I see from tutorials where you can declare distribution for parameter array using simple mean and variance. For example

parameters {
    real a[M];
}
model {
  a ~ normal(0,sigma);
}

But that’s not working for me.

parameters {
	real xi[S, S];		
	vector[K] beta[S,S];
	real alpha[S, S];
	vector[K] gamma[S,S];
	real eta[S]; 	
	real<lower=0,upper=100> sigma_xi[S, S];  		// sigma for Xi
}
model {
	beta ~ normal(0,100);	
	alpha ~ normal(0,100);
	gamma ~ normal(0,100);
	eta ~ normal(0, 100);
	xi ~ normal(0.0, sigma_xi);
}

All of them got rejected. It dumps a bunch of messages declaring available argument signatures like

real ~ normal(real[], real[])

First, I don’t know how to declare a mean of 0 in an array. Is it like [0,0,…]?

Second, how to do the same when I have 2D array as in case of xi[S, S]?

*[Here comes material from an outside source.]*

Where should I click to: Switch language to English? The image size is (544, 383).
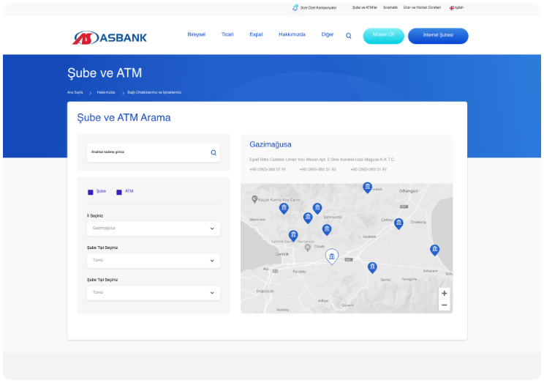click(x=457, y=7)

[Edit: added triple back ticks around code]

You can’t just write

parameters {
    real a[M];
}
model {
  a ~ normal(0,sigma);
}

because the variable sigma is not defined. All variables must be defined before they’re used.

Secondly, this won’t work

vector[K] beta[S,S];
...
beta ~ normal(0,100);

because normal isn’t defined for 2D arrays of vectors. You need to loop down to the basic types.

for (s1 in 1:S)
  for (s2 in 1:S)
    beta[s1, s2] ~ normal(0, 100);

The signatures listed are the only ones you get. For instance,

real ~ normal(real[], real[])

picks out a real and two 1D real arrays. So that’d be:

real y;
real mu[5];
real sigma[5];
...
y ~ normal(mu, sigma);

Thank you. Completely fixed based on your input.